As conservation pilot, Bruce’s passion and dedication to the rhino and its conservation is apparent. Thanks to Bruce’s ‘eyes in the sky’, numerous wounded rhinos and rhino orphans have been located, enabling them to be treated and released. He has responded to many contacts and incursions with armed poachers during the last 12 months. Bruce aims to continue with detailed data collection of rhino and elephant in the focus areas to help ensure their survival. Aerial support is so vital to effective counter poaching operations and Bruce shares his immense knowledge and learnings with students under his instruction.


2 runner up

Marianne de Kock

The impact Marianne has had on conservation has been immediate and visible due to her steadfast commitment to ensuring high quality training of field rangers across Africa.

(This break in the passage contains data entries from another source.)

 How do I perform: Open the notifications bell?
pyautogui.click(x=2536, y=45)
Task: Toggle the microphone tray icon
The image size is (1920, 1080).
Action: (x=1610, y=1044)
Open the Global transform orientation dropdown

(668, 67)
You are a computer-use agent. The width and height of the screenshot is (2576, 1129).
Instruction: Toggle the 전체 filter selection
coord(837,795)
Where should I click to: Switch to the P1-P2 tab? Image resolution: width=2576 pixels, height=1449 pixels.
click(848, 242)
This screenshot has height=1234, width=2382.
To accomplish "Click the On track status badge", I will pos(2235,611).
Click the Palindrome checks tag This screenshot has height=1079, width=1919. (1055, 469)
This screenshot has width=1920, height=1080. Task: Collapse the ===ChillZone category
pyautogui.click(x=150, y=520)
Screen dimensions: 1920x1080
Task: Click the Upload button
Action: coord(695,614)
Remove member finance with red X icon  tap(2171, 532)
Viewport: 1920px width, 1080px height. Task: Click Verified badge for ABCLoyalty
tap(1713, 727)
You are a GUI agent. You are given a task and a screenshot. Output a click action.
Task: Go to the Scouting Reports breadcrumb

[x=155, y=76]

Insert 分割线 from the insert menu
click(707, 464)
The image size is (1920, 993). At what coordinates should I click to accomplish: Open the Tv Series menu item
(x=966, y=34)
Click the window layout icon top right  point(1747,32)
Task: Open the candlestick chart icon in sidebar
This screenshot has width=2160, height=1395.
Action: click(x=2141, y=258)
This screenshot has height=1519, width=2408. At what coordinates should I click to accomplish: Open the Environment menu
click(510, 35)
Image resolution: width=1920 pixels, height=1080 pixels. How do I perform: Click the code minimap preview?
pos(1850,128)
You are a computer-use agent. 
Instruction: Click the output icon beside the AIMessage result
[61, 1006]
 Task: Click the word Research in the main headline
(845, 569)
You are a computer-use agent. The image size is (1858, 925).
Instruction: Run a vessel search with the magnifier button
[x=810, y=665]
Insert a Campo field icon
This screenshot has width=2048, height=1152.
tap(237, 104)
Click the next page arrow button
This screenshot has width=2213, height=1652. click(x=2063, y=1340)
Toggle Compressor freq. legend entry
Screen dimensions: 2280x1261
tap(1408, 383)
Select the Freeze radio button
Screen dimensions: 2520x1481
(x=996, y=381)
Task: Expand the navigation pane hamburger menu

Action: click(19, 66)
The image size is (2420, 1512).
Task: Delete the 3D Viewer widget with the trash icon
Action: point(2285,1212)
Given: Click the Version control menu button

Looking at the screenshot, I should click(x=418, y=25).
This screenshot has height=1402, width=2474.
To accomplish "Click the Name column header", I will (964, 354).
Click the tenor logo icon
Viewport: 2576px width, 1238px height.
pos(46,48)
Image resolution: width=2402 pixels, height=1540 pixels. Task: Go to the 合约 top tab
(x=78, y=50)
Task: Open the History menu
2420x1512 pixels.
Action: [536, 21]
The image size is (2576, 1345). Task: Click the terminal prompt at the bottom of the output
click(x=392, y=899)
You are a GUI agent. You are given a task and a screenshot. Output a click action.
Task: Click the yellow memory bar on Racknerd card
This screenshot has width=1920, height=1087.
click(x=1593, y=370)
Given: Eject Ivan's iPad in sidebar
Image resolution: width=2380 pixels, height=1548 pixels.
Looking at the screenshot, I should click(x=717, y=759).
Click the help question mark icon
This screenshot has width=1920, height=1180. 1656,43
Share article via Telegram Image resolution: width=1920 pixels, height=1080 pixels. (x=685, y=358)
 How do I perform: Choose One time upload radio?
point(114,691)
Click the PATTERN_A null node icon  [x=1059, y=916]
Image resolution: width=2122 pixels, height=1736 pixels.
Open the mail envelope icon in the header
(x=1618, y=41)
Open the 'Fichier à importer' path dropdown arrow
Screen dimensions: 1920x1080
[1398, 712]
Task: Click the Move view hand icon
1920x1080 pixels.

Known as the 'The Corrector' amongst the field rangers, her learners at the Southern African Wildlife College develop a reputation for vastly improved skills once she has retrained them. Marianne tirelessly works on keeping the training material for field ranger training current, applicable and high in quality. She has served Africa’s rangers with passion and dedication in their quest to protect and conserve Africa’s remaining rhino.





André Botha

André Botha has championed the vulture cause since 2004, most recently as manager of the Vultures for Africa Programme. His passion has always been for vultures and his work results in bringing vulture conservation to the international stage. André’s achievements to fight the poisoning and poaching of Africa’s vultures have been considerable over the past 12 months when these birds have been under heightened pressures across the continent. Endangered species need champions to highlight their plight and garner support, and vultures have a true champion in André Botha.


1 runner up

Amos Gwema

Amos has been instrumental is drastically reducing the poaching of elephants and rhinos through his pro-active approach to combating wildlife crime in Zimbabwe. Amos' contribution has led to a very high conviction rate in his area of operation where his successes have been tangible. He has also worked on numerous cases combating poaching of pangolin. Facilitated workshops between wildlife law enforcement and the judiciary have led to valuable improvements on docket compilations and evidence presentation. He remains a formidable force for the protection of Zimbabwe’s endangered species.


2 runner up

Ghislain Sombo

Ghislain Somba is currently working on the protection of the remaining elephant population in Garamba National Park in the Democratic Republic of Congo. As Senior Park Manager Ghislain has been integral in the command and protection of the field rangers from the threat of violent rebel forces that mine, poach and illegally enter the park to plunder resources. The odds faced by Ghislain and his team are some of the toughest in Africa. In previous posts Ghislain has worked to protect Virunga’s Mountain Gorillas, the iconic Okapi in Okapi Faunal Reserve, and the Northern White Rhino and Forest Elephants of Garamba National Park. He is true ranger who serves and protects wildlife in the most inhospitable regions in Africa.